The scale of gold’s sell off on Friday was surprising but it may have been the result of the huge hedge fund Citadel receiving a massive margin call due to serious losses on Lehman Brothers credit default swaps which came to market on Friday (sold at some 10 cents on the dollar). Citadel may have had to liquidate all of their positions and gold and silver may have got caught up in their need to unleverage and close very large positions in all markets.
Leveraged players have been massacred and will continue to be so due to the unprecedented volatility in these markets. Trading is nigh impossible in such an environment and thus gold should be invested in passively in a buy and hold strategy.
The massive $62 trillion worth of credit default swaps ($62 trillion in the Unites States alone, according to the International Swaps and Derivatives Association) may be on the verge of a collapse and this would make the subprime issues and asset backed securities associated with subprime look like a picnic. We have warned for some years regarding the threat posed by the humongous unregulated derivatives market and Buffet’s “financial weapons of mass destruction” phrase seems more apposite by the day.
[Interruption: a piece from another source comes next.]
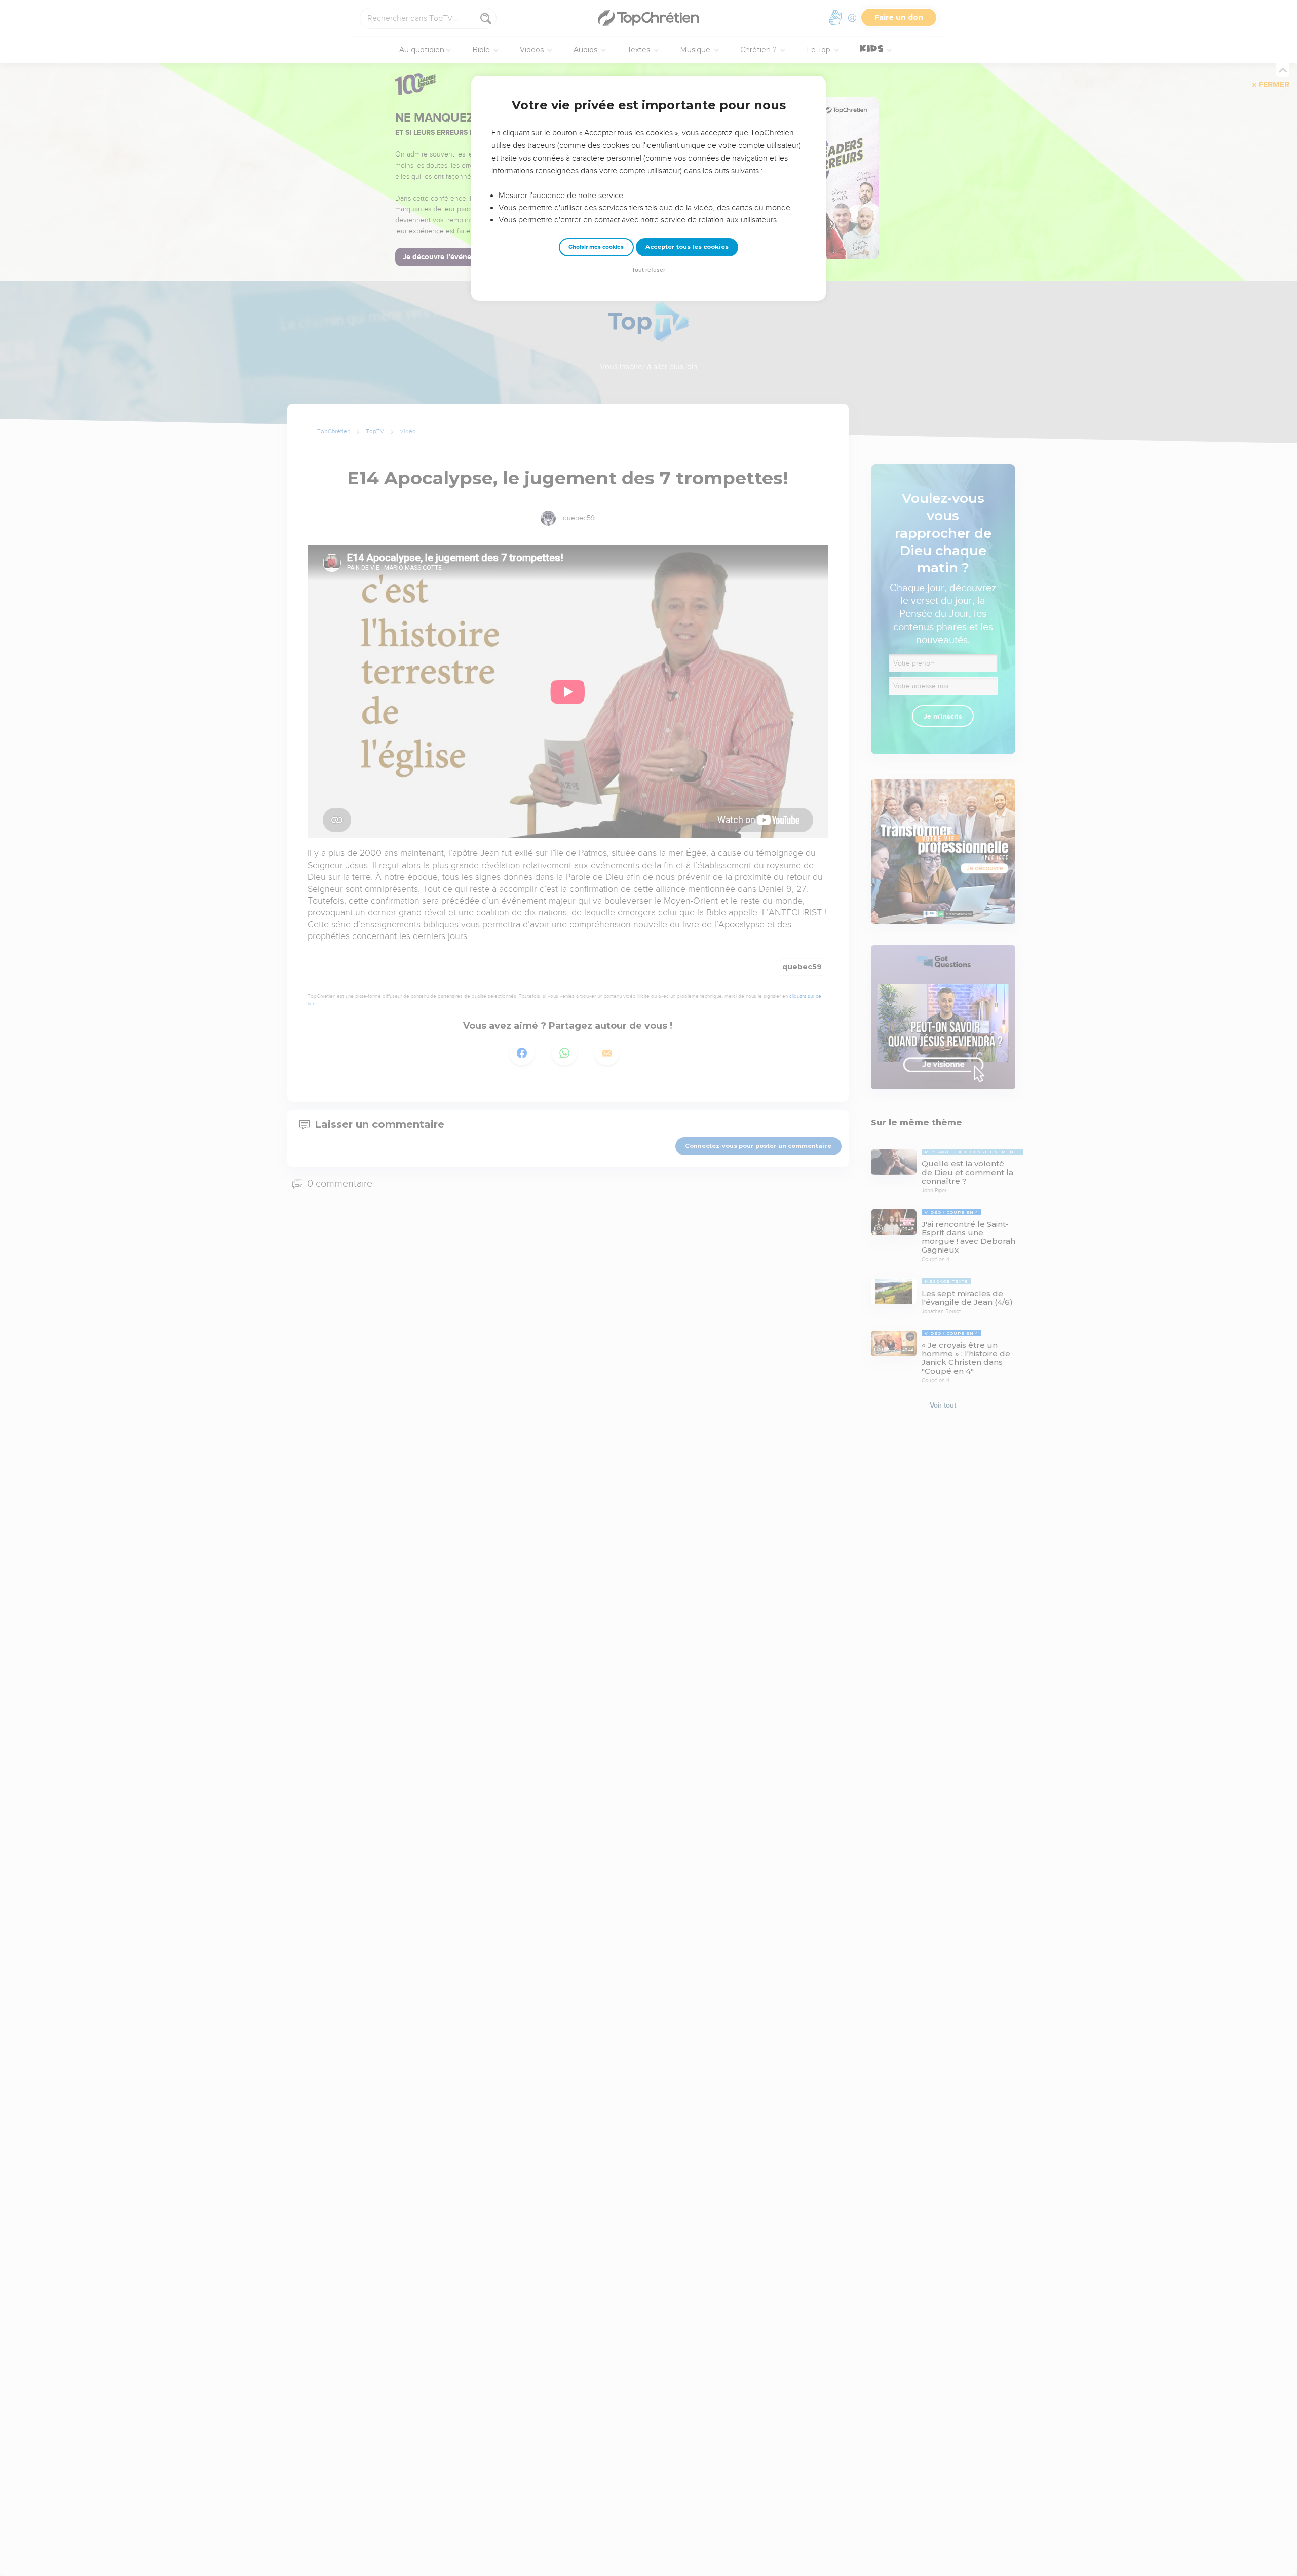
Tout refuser (648, 270)
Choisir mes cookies (596, 247)
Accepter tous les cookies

With the Federal Reserve having agreed with the European Central Bank (ECB) and Bank of England to lend “unlimited” quantities of US dollars into their local money markets in order to prevent a systemic collapse it looks likely that government bonds may soon come under severe selling pressure. The US 10 year bond fell sharply last week and the yield rose from 3.42% to close at 3.861%. The “safe haven” of government bonds will be severely tested in the coming weeks and months.
The Comex gold price and the leveraged futures market is becoming less relevant by the day to the actual price of physical bullion with rationing, shortages and premiums on all coins and bars rising very significantly – rising even on a daily basis. Bullion coins that once retailed at some 5% over the spot price are now being traded at 10% to 15% over the spot price. Most wholesalers and retailers internationally are out of Krugerrands and other popular bullion coins and much of the public are now seeking to buy bullion on eBay where prices are also surging (see FT article in news section).
In recent weeks there have been little or no bullion sellers and nearly all buyers and bullion owners will have to be incentivised by and are waiting for far higher prices prior to even a minority of them selling. Many are “buy and hold” investors and savers and will not be “taking profits” even at higher prices as their motivation is not profit rather wealth preservation.
It seems increasingly likely that gold and silver will have to rally to over $1,200/oz and $25/oz before there is some selling and liquidity returns to the bullion market.